O Filho da Noiva,
de Juan José Campanella

El hijo de la novia, Argentina/Espanha, 2001


No recente Festival de Gramado, uma parte da crítica brasileira optou por criticar a premiação de O filho da noiva, fazendo pouco do fato de que seja "apenas um filme correto". Esta mesma crítica que parece gritar pela renovação de linguagem é a que consagra Amores brutos e Lavoura arcaica como o supra-sumo do cinema feito no mundo hoje. Ou seja: não é preciso ser de fato renovador, há que se "parecer" renovador. Crianças costumam se distrair com chocalhos balançados na frente dos olhos, e maravilhar-se com a novidade deles. É muito mais difícil (e requer uma passagem de maturação do olhar) olhar fundo ao que na aparência pareça desinteressante, não faça barulhinhos engraçados ou não chame a atenção para si mesmo.

Pois assim é este belíssimo filme chamado O filho da noiva. Claro, podemos olhá-lo pela superfície como um quase-melodrama sobre a tentativa de um filho de achar o amor ao mesmo tempo em que tenta ajudar o pai a encontrar a sua felicidade com a mãe doente. Mas, é pouco, é bem pouco. Para começar porque na chave do "quase" está boa parte do segredo do filme. Pois se há sim aspectos melodramáticos (excepcionalmente trabalhados), eles são quebrados constantemente por um humor ferino e altamente corrosivo. O retrato da doença mental consegue ser sensível sem, em nenhum momento, ser piegas. Conseguimos rir e nos emocionar com a mãe com Alzheimer, coisa por exemplo que o recente Uma canção para Martin não permitia. A doença é extremamente dramática, mas muitas vezes é hilária também, como quem já passou por ela sabe.

A chave para o entendimento maior do filme, que passa obrigatoriamente por este entendimento de que a vida é esse algo que está entre a alegria extrema e a tristeza profunda, vem de uma frase logo no início do filme. Quando um personagem questiona as dificuldades da recente crise argentina, o personagem diz: "Mas, quando não estivemos em crise?" É esta memória de viver em crise (absolutamente comum a brasileiros e argentinos) que serve de entendimento ao filme. No caos, a beleza.

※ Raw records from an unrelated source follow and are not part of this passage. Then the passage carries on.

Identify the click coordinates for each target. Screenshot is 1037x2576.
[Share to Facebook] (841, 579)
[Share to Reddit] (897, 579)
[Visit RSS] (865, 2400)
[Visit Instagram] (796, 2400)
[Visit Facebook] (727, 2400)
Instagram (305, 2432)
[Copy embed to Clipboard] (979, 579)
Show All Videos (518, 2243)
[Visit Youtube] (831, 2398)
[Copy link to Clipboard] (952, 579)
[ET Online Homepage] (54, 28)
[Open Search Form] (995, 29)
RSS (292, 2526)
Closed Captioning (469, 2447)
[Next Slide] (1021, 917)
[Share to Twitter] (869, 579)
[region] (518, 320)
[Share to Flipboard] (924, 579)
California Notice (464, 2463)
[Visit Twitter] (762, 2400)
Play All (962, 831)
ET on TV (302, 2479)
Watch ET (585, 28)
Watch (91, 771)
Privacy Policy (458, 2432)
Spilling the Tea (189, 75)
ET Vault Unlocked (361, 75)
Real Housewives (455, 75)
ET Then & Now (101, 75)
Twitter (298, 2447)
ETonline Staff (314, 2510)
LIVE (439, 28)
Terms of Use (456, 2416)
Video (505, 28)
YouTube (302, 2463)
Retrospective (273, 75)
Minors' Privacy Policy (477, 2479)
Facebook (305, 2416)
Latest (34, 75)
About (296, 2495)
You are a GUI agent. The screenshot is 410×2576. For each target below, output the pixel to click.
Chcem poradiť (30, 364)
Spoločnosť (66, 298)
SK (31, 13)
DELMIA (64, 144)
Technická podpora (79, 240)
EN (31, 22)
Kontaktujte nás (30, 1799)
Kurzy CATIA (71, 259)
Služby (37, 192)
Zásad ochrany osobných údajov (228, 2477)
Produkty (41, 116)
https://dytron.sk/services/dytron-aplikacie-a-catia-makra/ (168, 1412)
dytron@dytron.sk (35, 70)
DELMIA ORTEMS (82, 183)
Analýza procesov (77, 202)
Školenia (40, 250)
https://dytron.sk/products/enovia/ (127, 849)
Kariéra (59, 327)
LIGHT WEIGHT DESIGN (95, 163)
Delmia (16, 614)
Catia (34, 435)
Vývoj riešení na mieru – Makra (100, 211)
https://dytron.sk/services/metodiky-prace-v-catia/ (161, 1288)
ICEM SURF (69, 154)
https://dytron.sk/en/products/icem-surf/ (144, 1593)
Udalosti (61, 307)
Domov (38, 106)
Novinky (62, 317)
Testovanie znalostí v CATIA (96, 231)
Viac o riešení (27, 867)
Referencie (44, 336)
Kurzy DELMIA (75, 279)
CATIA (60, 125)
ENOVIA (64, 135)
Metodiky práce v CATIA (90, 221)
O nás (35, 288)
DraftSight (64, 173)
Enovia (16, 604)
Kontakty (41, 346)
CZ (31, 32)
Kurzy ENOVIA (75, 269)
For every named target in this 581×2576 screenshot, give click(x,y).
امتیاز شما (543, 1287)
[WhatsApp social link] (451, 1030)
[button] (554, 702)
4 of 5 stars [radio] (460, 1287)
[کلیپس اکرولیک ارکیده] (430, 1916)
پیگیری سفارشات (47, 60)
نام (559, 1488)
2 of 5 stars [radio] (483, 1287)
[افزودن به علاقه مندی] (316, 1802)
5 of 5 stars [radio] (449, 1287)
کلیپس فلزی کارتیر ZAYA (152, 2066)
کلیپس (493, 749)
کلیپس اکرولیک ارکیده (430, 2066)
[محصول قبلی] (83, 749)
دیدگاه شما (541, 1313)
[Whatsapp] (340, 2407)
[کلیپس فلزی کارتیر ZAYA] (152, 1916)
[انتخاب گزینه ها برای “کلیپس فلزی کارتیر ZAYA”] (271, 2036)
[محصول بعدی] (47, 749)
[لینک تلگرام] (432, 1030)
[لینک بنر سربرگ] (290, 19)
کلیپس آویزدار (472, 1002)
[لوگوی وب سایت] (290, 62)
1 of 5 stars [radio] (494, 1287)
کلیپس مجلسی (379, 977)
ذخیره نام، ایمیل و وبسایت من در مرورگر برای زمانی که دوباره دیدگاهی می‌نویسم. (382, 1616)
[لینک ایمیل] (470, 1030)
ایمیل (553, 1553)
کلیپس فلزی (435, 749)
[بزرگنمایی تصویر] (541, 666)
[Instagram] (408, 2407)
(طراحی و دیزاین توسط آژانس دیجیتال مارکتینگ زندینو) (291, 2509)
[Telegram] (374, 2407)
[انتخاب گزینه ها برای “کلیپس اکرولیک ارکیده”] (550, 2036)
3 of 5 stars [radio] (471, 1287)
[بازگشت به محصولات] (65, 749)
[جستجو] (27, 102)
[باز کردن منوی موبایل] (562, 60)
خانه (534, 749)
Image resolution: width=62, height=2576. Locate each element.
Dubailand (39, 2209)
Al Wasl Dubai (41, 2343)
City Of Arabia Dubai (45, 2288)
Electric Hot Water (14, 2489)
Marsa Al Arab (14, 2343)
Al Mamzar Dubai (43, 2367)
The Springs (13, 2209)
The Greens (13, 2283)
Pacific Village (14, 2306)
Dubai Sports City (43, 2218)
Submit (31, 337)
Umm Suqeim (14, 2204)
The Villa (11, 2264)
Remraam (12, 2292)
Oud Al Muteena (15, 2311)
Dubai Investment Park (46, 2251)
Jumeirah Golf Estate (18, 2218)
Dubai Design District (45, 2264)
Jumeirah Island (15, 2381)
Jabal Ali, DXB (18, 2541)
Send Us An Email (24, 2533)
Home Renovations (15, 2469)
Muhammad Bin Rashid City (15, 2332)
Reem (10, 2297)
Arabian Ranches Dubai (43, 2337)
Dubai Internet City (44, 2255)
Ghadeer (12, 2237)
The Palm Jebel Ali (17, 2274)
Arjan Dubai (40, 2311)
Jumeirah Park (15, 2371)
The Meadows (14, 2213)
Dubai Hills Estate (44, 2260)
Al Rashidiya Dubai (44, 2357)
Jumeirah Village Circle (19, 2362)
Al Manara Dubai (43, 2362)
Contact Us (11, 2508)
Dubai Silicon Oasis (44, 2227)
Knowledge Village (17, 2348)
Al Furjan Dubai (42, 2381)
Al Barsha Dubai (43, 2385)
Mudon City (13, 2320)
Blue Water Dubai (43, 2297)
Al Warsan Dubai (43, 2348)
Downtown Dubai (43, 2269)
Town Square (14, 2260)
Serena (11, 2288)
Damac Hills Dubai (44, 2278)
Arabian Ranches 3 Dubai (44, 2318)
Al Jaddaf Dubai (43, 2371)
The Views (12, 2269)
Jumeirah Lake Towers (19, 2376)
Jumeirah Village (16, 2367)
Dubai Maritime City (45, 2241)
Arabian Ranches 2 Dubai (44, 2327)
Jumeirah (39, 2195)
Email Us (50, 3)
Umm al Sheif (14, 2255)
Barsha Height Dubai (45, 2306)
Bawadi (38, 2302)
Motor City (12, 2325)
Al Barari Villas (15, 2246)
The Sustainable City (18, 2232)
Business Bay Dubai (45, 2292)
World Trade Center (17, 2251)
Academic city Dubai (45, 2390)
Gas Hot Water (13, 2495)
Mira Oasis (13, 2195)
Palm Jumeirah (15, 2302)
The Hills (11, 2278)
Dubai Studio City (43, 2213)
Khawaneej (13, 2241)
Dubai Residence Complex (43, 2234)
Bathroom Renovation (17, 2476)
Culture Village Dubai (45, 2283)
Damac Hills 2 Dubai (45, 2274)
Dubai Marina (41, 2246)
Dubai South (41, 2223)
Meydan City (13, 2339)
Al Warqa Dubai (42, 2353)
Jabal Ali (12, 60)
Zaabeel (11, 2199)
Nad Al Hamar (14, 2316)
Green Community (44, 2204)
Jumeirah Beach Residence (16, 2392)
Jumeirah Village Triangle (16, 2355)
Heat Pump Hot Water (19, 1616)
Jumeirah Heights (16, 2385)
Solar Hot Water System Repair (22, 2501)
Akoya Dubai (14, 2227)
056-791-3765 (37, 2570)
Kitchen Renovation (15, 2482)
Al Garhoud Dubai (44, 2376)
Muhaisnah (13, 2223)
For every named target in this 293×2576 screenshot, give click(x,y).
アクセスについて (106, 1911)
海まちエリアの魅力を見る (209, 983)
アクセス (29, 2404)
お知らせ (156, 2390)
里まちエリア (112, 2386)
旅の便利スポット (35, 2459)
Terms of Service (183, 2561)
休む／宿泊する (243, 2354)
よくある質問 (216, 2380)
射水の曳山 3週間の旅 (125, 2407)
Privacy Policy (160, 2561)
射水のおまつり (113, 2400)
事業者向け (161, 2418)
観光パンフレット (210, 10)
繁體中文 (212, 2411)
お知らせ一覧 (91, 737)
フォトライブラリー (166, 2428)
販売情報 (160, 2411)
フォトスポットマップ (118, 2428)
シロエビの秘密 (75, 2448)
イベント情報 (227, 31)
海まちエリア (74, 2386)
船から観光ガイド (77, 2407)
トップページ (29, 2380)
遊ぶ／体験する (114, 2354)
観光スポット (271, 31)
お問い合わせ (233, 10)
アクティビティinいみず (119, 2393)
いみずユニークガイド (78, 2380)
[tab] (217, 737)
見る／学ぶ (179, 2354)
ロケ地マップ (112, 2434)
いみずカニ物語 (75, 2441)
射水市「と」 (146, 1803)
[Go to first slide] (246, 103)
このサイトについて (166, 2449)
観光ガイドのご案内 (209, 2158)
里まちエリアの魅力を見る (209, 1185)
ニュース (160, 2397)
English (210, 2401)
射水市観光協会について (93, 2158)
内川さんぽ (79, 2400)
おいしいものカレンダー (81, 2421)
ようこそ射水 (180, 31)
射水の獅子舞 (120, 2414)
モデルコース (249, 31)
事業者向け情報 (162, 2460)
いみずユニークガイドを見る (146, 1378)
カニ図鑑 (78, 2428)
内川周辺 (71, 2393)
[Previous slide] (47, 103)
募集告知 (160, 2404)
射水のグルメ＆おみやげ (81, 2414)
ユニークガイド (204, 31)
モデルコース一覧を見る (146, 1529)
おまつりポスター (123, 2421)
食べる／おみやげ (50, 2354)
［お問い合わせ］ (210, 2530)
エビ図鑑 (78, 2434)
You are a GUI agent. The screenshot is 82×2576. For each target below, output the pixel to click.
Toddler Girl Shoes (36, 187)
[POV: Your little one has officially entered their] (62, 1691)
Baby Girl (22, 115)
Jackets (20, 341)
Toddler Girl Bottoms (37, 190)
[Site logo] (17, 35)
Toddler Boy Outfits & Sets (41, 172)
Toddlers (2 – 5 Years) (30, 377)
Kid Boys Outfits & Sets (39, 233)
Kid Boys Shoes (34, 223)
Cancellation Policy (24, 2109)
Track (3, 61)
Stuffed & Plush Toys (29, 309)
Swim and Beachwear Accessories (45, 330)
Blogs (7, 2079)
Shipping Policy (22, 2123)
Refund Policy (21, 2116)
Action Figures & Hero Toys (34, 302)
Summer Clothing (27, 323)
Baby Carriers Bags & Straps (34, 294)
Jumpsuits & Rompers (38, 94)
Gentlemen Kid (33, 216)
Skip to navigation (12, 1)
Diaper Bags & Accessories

Diga-se que um dos aspectos mais belos do filme é justamente este de trazer a atualidade do momento sócio-econômico argentino para um drama pessoal. Ou seja, não se trata de fazer um manifesto sobre a crise, não muito menos ignorá-la. Resta ver como ela afeta a vida das pessoas. Como as relações amorosas, familiares ou profissionais são impregnadas por ela. Simplesmente esta capacidade de retratar o seu tempo enquanto ele se desenvolve eleva o filme acima da maior parte da produção latina recente. E tornar a crise cômica e dramática é olhar para ela com os mesmos olhos com que somos forçados a olhá-la todos os dias.

Há no filme alguns conflitos esquemáticos tratados como tudo menos isso. Há o conflito de gerações, há o conflito amoroso, há o conflito entre os excessos do egoísmo e estar aberto aos outros. Mas, são todos equalizados para funcionar nas chaves mais diversas de dramaticidade, e nunca se tornam os únicos conflitos em cena, pois assim é a vida: temos várias bolas no ar, e elas não podem cair. Por isso, é essencial esquecer de algumas delas para se concentrar nas outras, mas mais cedo ou mais tarde, precisamos voltar àquela deixada para trás.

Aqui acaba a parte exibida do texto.